## VORLIEGENDER TEXT
# Malaga - Costa del Sol (Brauche Tipps)



## thorabo (9. Juni 2005)

hallo liebe ab'ler,

in zwei wochen fliege ich für drei wochen nach spanien und zwar in die nähe von malaga, also an die costa del sol. damit es mir dort nicht langweilig wird, würde ich natürlich auch gerne vor ort angeln gehen. nun habe ich schon das ab durchforstet, aber nicht so richtig verwertbare infos gefunden. auch die allseits beliebte "googelei" hat nichts gebracht.  :c 

war jemand von euch schon mal vor ort und hat tipps? gibt es dort die möglichkeit zum hochseeangeln? was gibt die küste so her? oder gibt es vielleicht sogar in der nähe interessante süsswassergewässer? all das wäre wirklich sehr hilfreich für mich!  #h 

gruß vom -fürjedentippdankbaren- th.


----------



## Hack (10. Juni 2005)

*AW: Malaga - Costa del Sol (Brauche Tipps)*

Mahhhlzeit!!


Ich wollte eigentlich vom 1.7.-8.7. nach Torremolinos fahren (in der Nähe von Malaga), aus privaten Gründen ist jedoch nix draus geworden.

Ich habe vorher auch schon das Netz durchstöbert, aber auch nur gelesen, dass Malaga und Umgebung bekannt ist für eine gute Fischküche. Demnach wird´s wohl vernünftigen Fisch zu fangen geben. Aber wie, sprich mit Kutter oder andere Touren oder Hafen, konnte ich auch nicht feststellen.

Wäre aber supi, wenn Du Dich nach Deinem Urlaub einfach mal meldest (Mail oder dieser Thread) und mal Bescheid sagst, wie es gelaufen ist. Denn aufgeschoben ist nicht aufgehoben....und Costa del Sol is ja ne schöne Ecke...

Danke schon mal...

Hack


----------



## Sockeye (10. Juni 2005)

*AW: Malaga - Costa del Sol (Brauche Tipps)*

Ich war hin und wieder in Marbella (südlich von Malaga). Das Angeln von der Küste aus habe ich aufgegeben. Nix, nix und wieder nix.

## ANWEISUNG 1
Gib aus dem Thread über das Angeln bei Malaga einen Abschnitt wortgetreu wieder. Setze bei den Worten „in zwei wochen“ ein und höre nach „Hack (10. Juni 2005)“ auf.
Die Auflistung hat mit dem Thread nichts zu tun.

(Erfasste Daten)
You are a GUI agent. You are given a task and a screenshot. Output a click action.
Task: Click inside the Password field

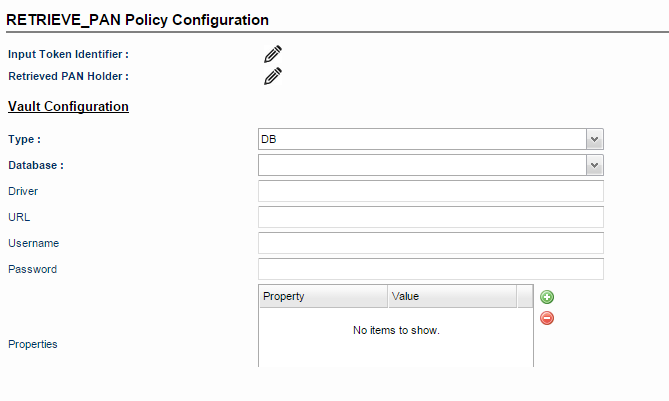(430, 269)

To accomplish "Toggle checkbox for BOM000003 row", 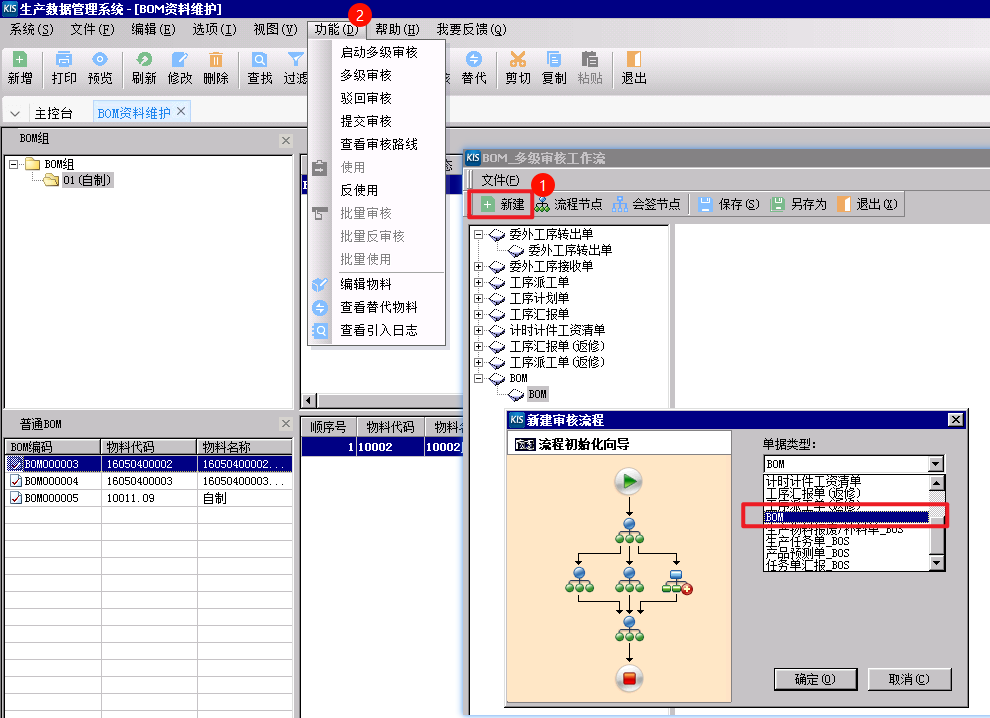I will pos(16,464).
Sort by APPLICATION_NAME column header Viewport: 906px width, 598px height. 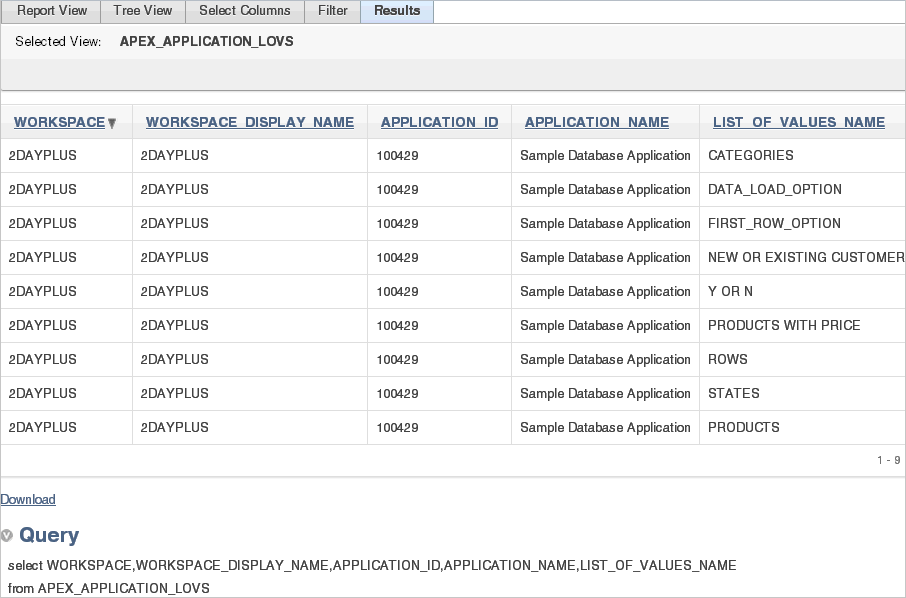(x=597, y=122)
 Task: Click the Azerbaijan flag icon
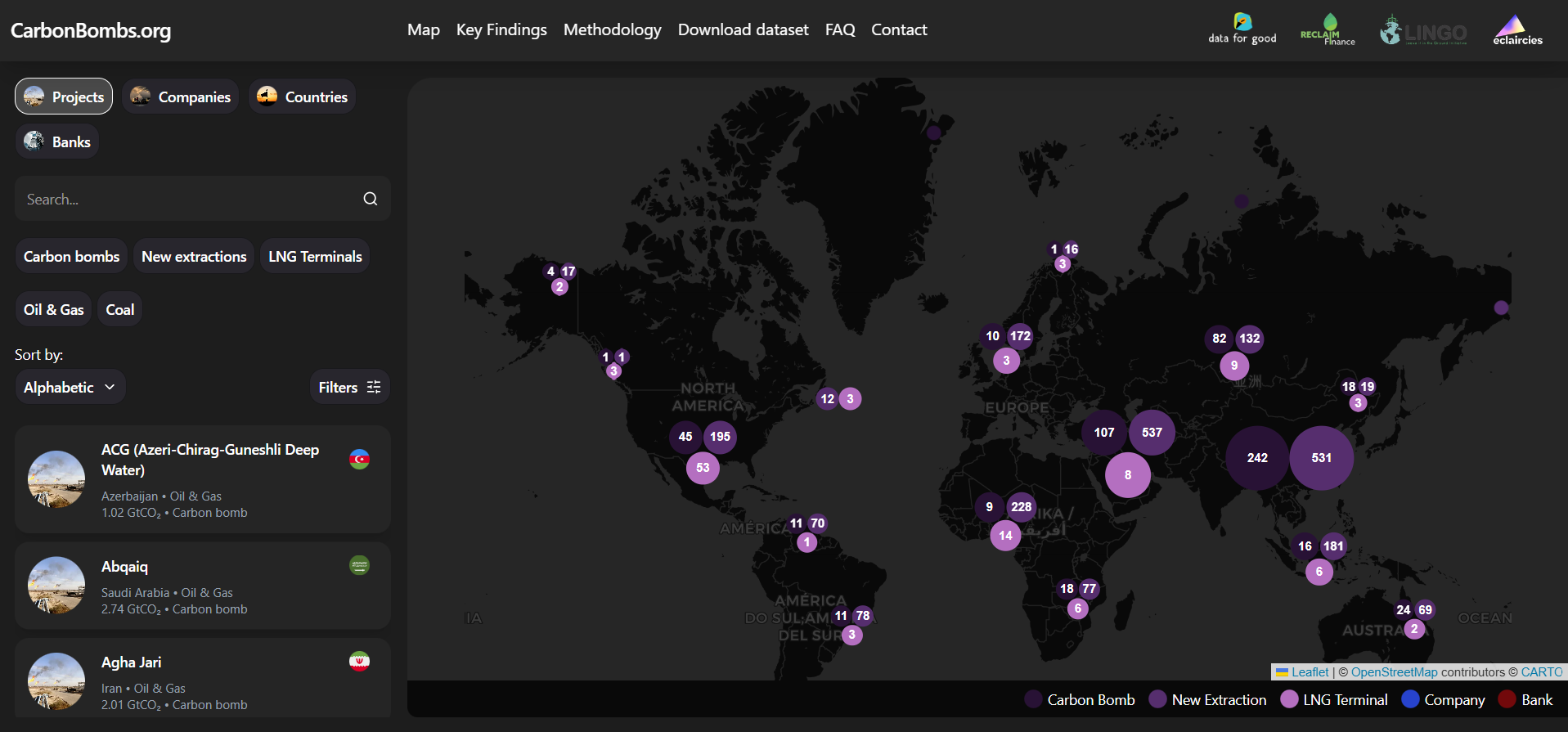click(359, 459)
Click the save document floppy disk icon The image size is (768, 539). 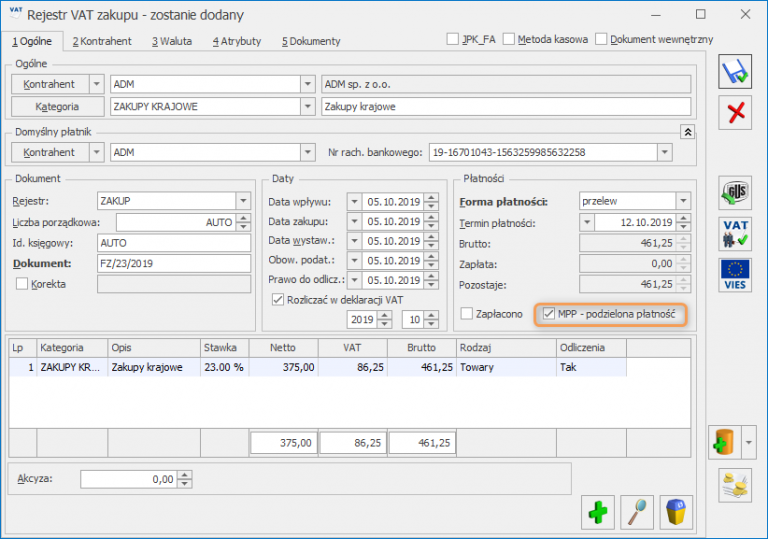click(736, 71)
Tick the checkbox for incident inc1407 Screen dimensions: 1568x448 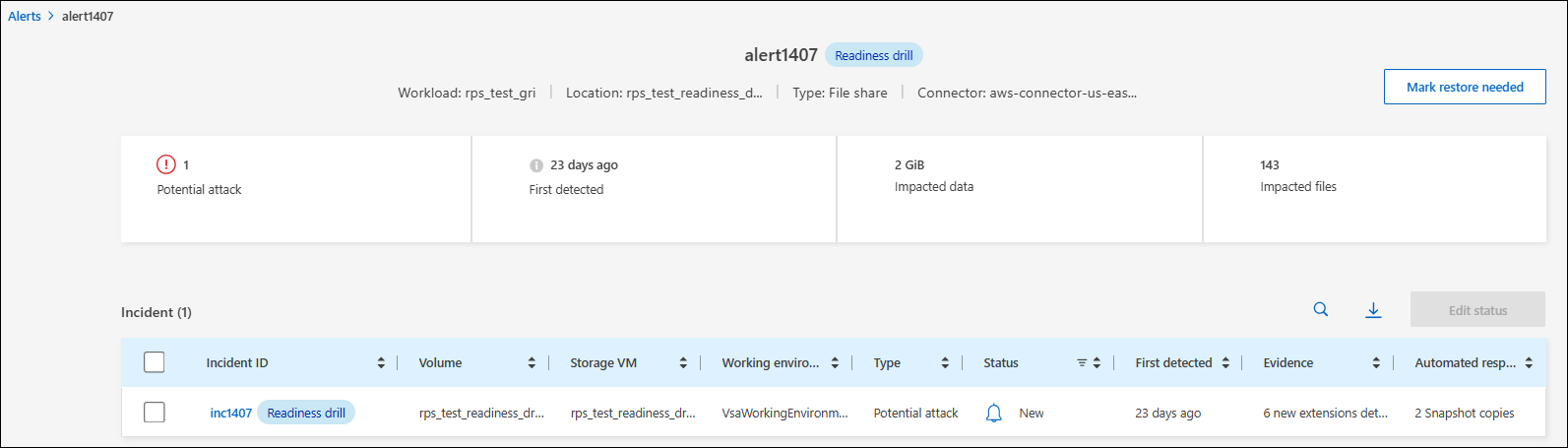(x=155, y=413)
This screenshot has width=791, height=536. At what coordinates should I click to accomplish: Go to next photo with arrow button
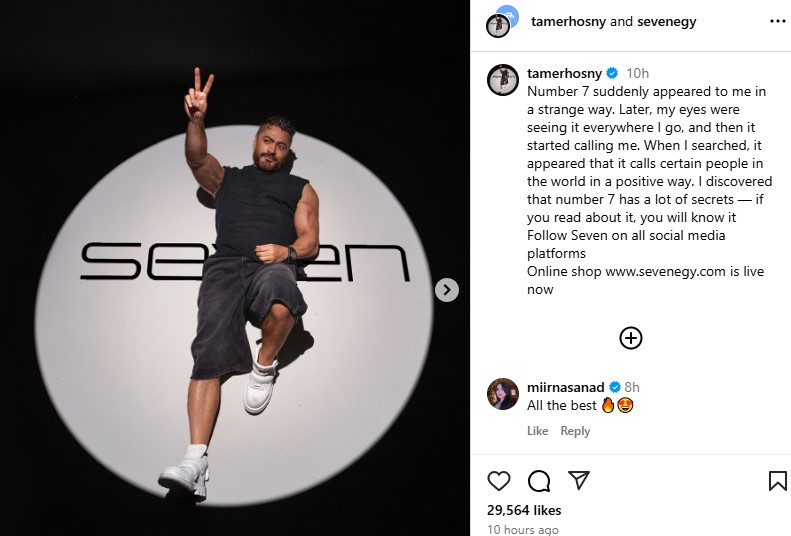447,290
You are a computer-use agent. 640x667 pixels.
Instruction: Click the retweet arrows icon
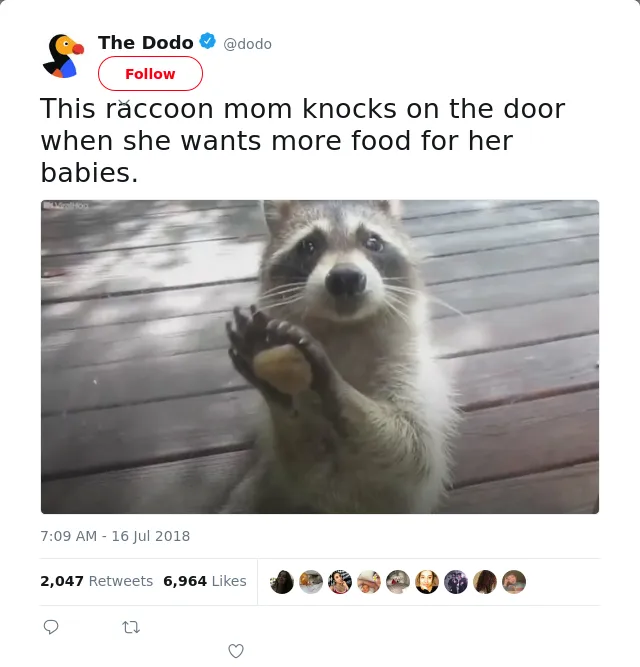click(131, 627)
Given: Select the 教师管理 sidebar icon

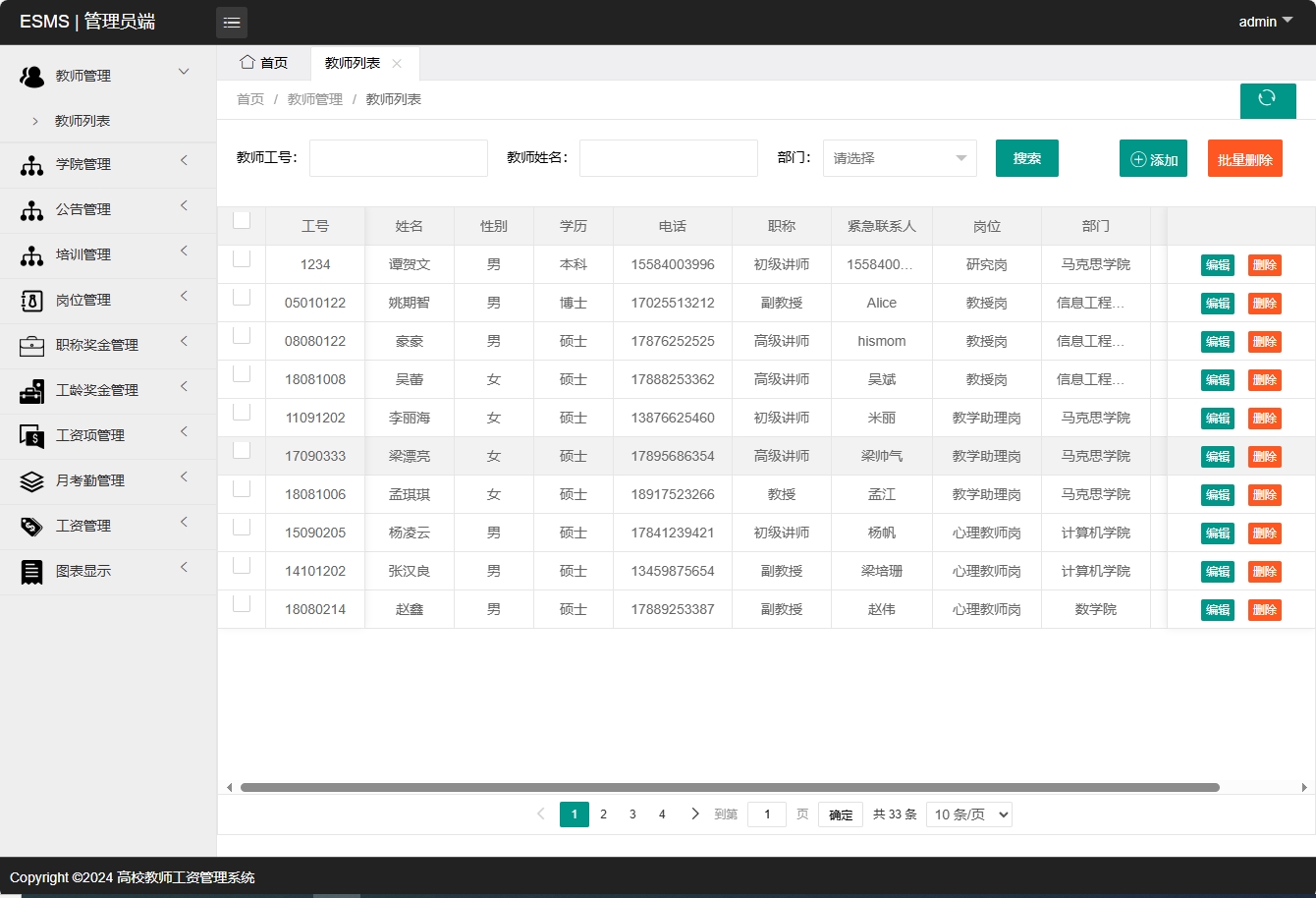Looking at the screenshot, I should 29,75.
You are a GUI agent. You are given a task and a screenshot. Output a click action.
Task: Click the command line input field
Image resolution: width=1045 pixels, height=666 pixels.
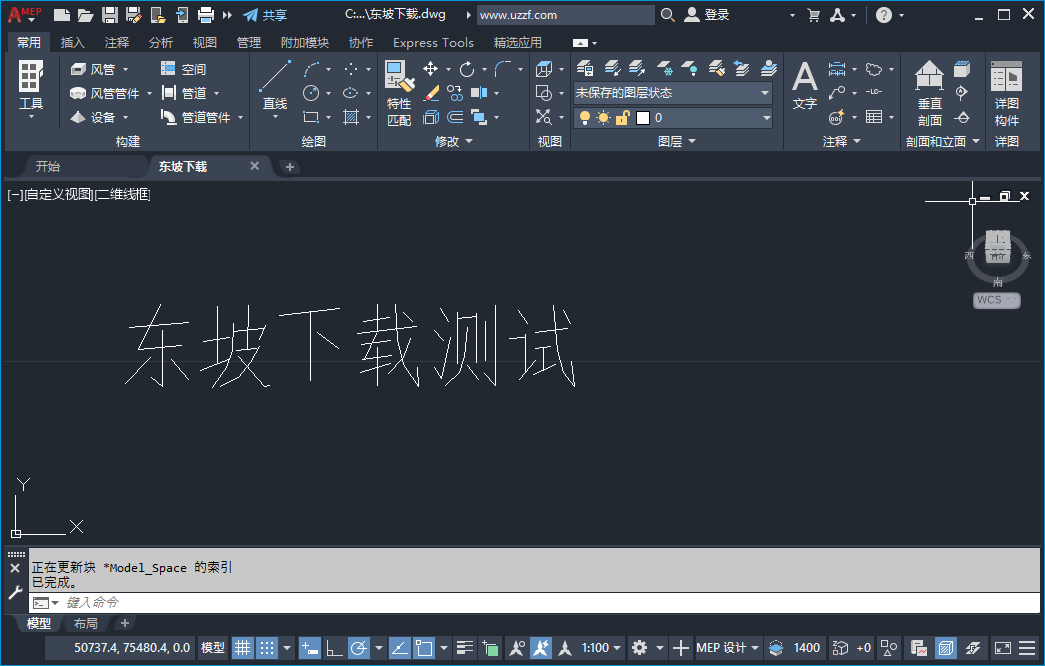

## ANWEISUNG 2
Führe jede Zeile der Auflistung an, in der die Zeichenfolge „field“ vorkommt.

## KORREKTES ERGEBNIS 1
in zwei wochen fliege ich für drei wochen nach spanien und zwar in die nähe von malaga, also an die costa del sol. damit es mir dort nicht langweilig wird, würde ich natürlich auch gerne vor ort angeln gehen. nun habe ich schon das ab durchforstet, aber nicht so richtig verwertbare infos gefunden. auch die allseits beliebte "googelei" hat nichts gebracht.  :c 

war jemand von euch schon mal vor ort und hat tipps? gibt es dort die möglichkeit zum hochseeangeln? was gibt die küste so her? oder gibt es vielleicht sogar in der nähe interessante süsswassergewässer? all das wäre wirklich sehr hilfreich für mich!  #h 

gruß vom -fürjedentippdankbaren- th.


----------



## Hack (10. Juni 2005)

## KORREKTES ERGEBNIS 2
Task: Click inside the Password field
Task: Click the command line input field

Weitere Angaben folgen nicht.